** Goal of the exercise **
Retype, without changes or pictures, only the lines that begin at the one containing "Click Laura Čavare's profile picture" and end at the last line of the records that follow.

### Data supplied

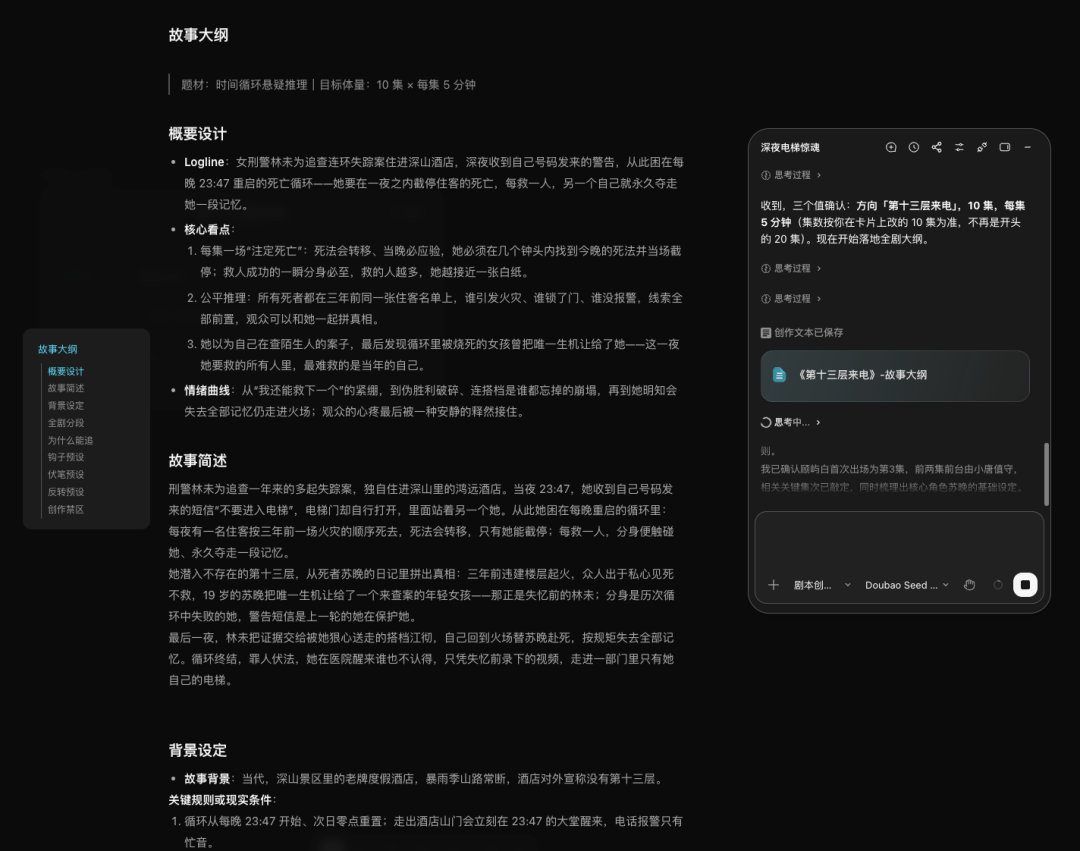
Task: Open chat history clock icon
Action: (913, 147)

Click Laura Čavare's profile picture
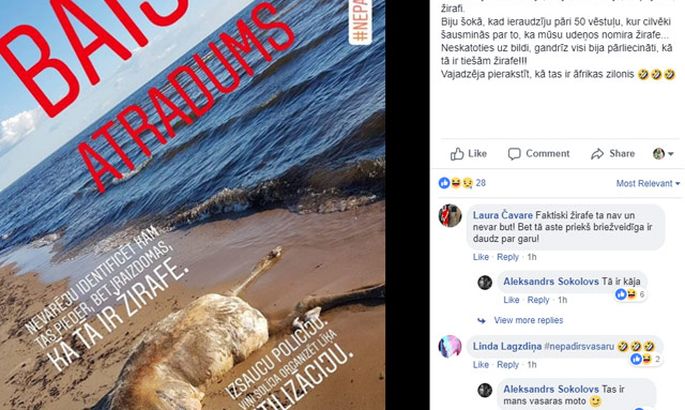[450, 216]
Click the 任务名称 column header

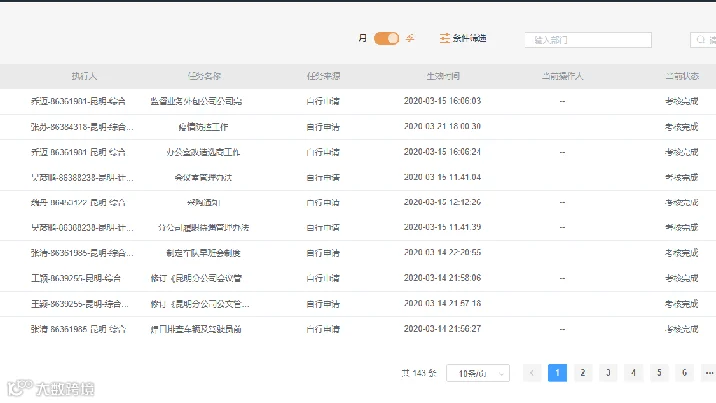point(204,76)
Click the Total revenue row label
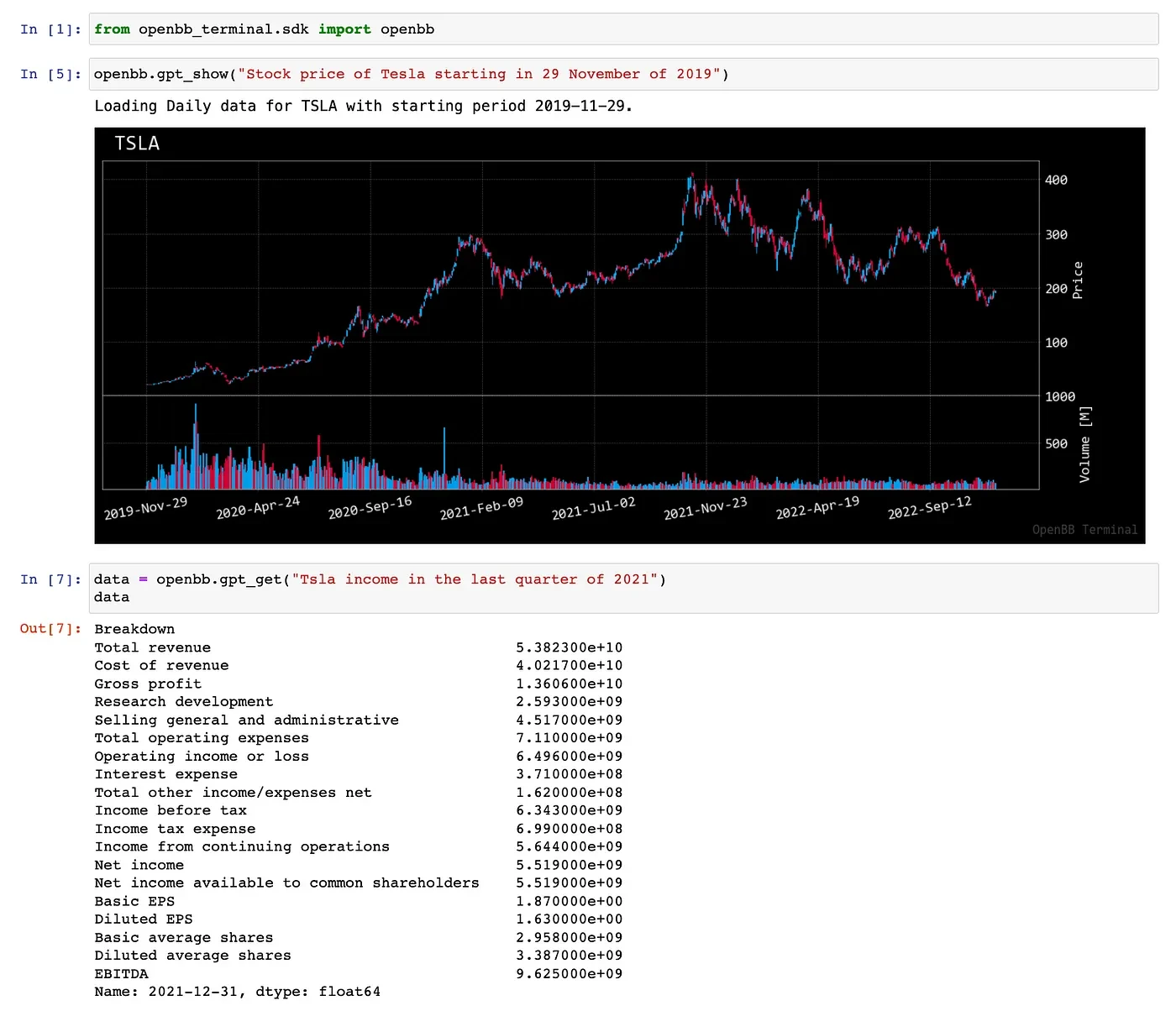1176x1011 pixels. pyautogui.click(x=153, y=647)
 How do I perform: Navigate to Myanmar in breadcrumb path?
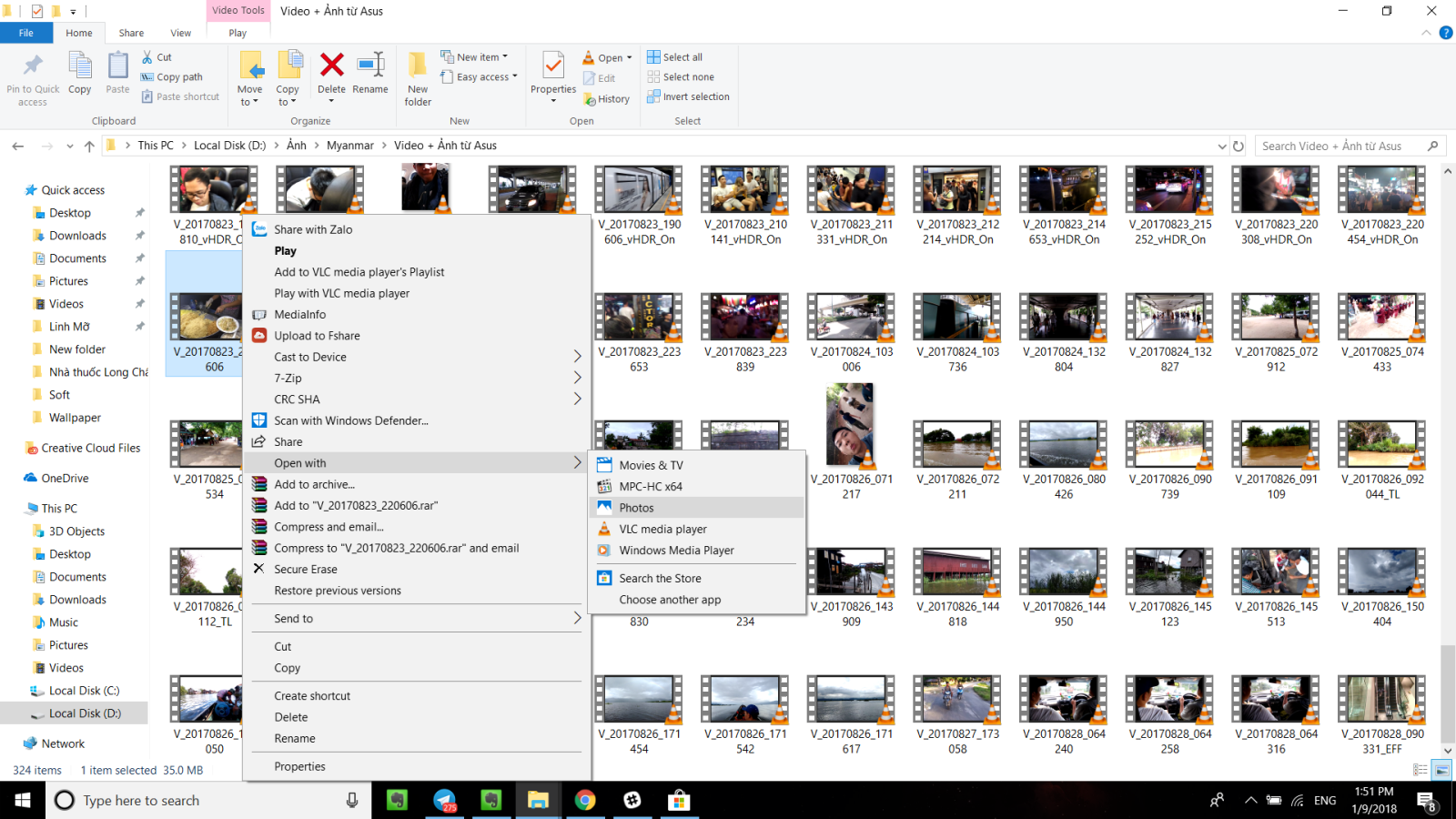pos(350,146)
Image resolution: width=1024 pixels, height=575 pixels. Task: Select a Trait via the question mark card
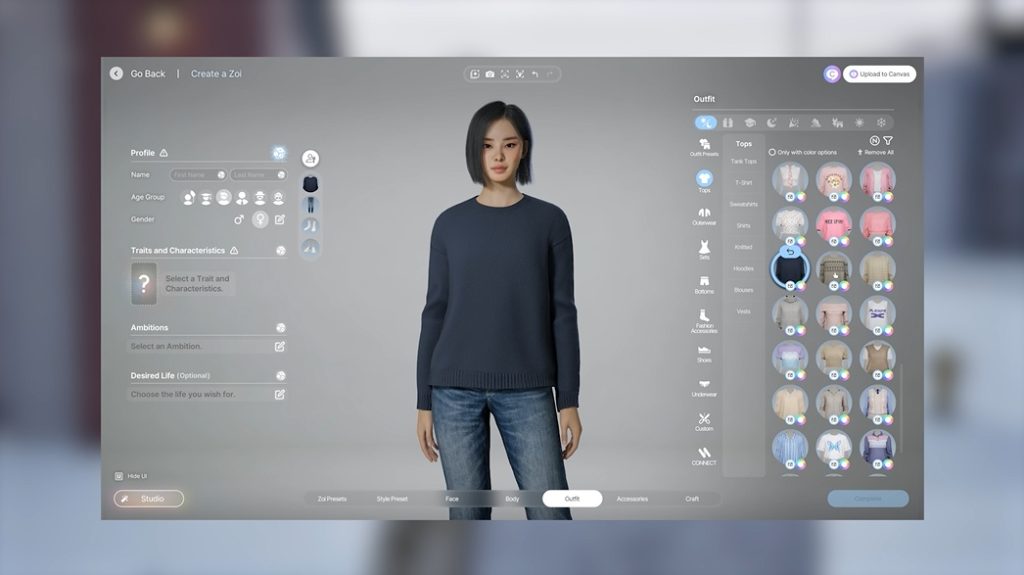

######

** Worked solution **
Click Laura Čavare's profile picture
[450, 216]
Click the 任务名称 column header

point(204,76)
Click the Total revenue row label
1176x1011 pixels. pyautogui.click(x=153, y=647)
 How do I perform: Navigate to Myanmar in breadcrumb path?
pos(350,146)
Image resolution: width=1024 pixels, height=575 pixels. Task: Select a Trait via the question mark card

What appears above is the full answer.